In deze uitspraak van de Rechtbank Den Haag, gedaan op 10 november 2025, zijn eisers in beroep gegaan tegen het niet tijdig beslissen door de minister van Asiel en Migratie op hun asielaanvragen, ingediend op 31 januari 2024. De rechtbank heeft vastgesteld dat de beslistermijn is verstreken en dat de minister niet heeft gereageerd op het verzoek van eisers om binnen twee weken alsnog te beslissen. De rechtbank heeft de beroepen ontvankelijk en kennelijk gegrond verklaard.

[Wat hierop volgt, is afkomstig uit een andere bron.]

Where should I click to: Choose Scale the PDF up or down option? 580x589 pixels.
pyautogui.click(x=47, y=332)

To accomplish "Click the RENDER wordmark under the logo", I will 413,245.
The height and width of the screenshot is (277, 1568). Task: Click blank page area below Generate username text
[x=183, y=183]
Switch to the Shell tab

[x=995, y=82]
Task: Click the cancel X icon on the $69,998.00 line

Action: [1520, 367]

De rechtbank oordeelt dat de minister alsnog een besluit moet nemen op de aanvragen, waarbij rekening moet worden gehouden met het ‘8+8 wekenmodel’. Gezien de overschrijding van de bovengrens van 21 maanden, legt de rechtbank een kortere beslistermijn op van acht weken, te rekenen vanaf de bekendmaking van de uitspraak. Indien de minister niet binnen deze termijn beslist, moet hij een dwangsom van € 100,- per dag betalen, met een maximum van € 15.000,-. Deze dwangsom geldt voor de eisers gezamenlijk, gezien de samenhang tussen de beroepen.

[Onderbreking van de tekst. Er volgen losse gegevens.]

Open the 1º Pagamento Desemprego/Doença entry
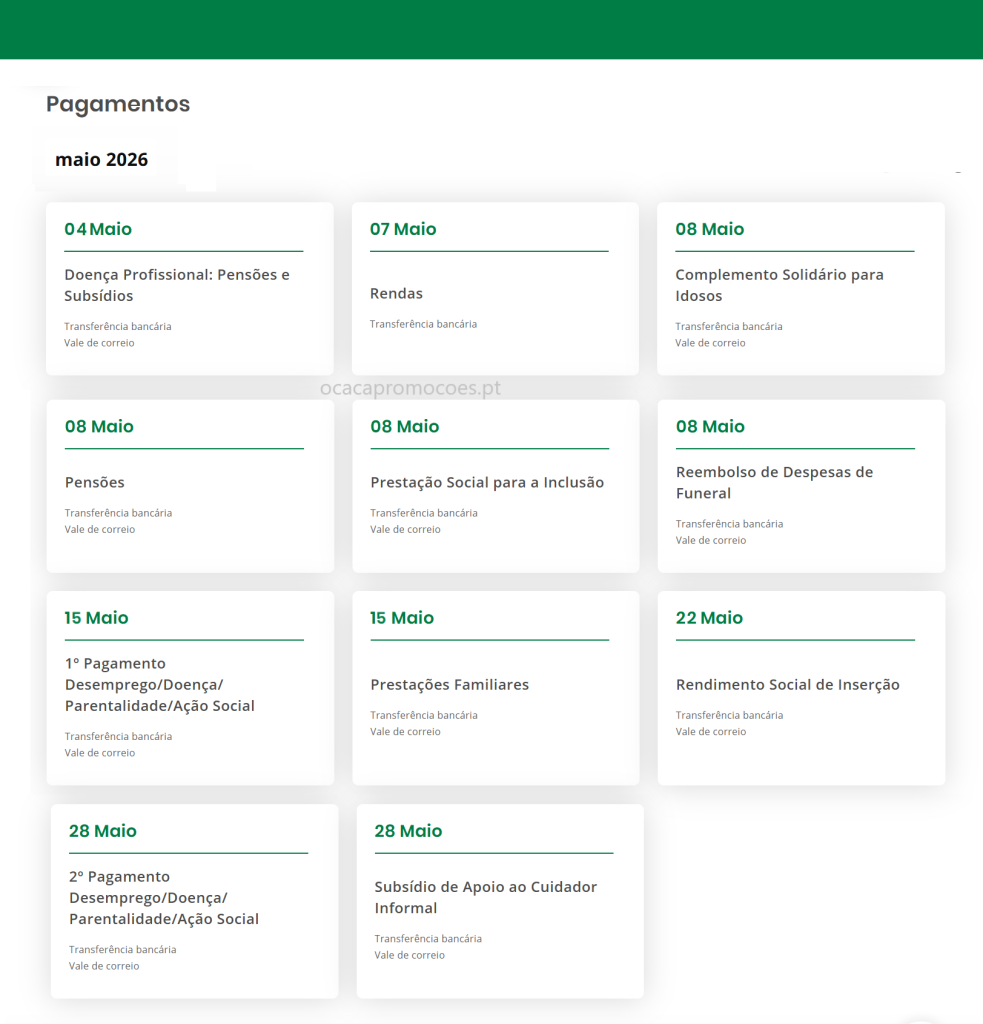 tap(160, 685)
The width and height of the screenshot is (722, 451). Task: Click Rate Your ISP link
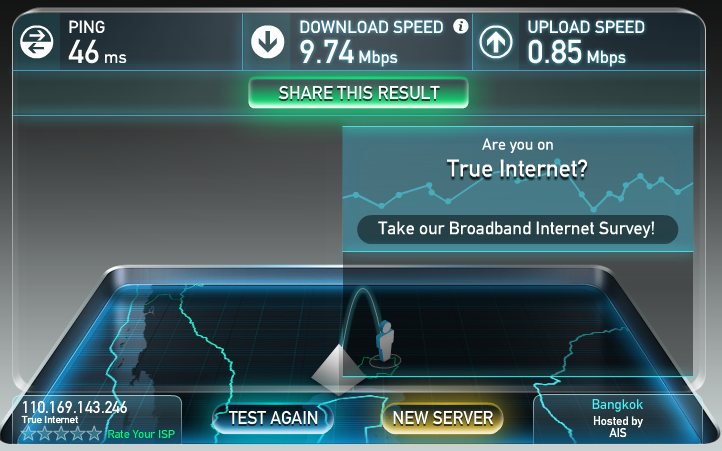click(141, 434)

Daarnaast heeft de rechtbank de minister veroordeeld tot het vergoeden van de proceskosten van eisers, vastgesteld op € 453,50. De uitspraak is gedaan door mr. A. Sibma, rechter, in aanwezigheid van K.D.M. Nijholt, griffier, en is openbaar gemaakt via een geanonimiseerde publicatie op rechtspraak.nl.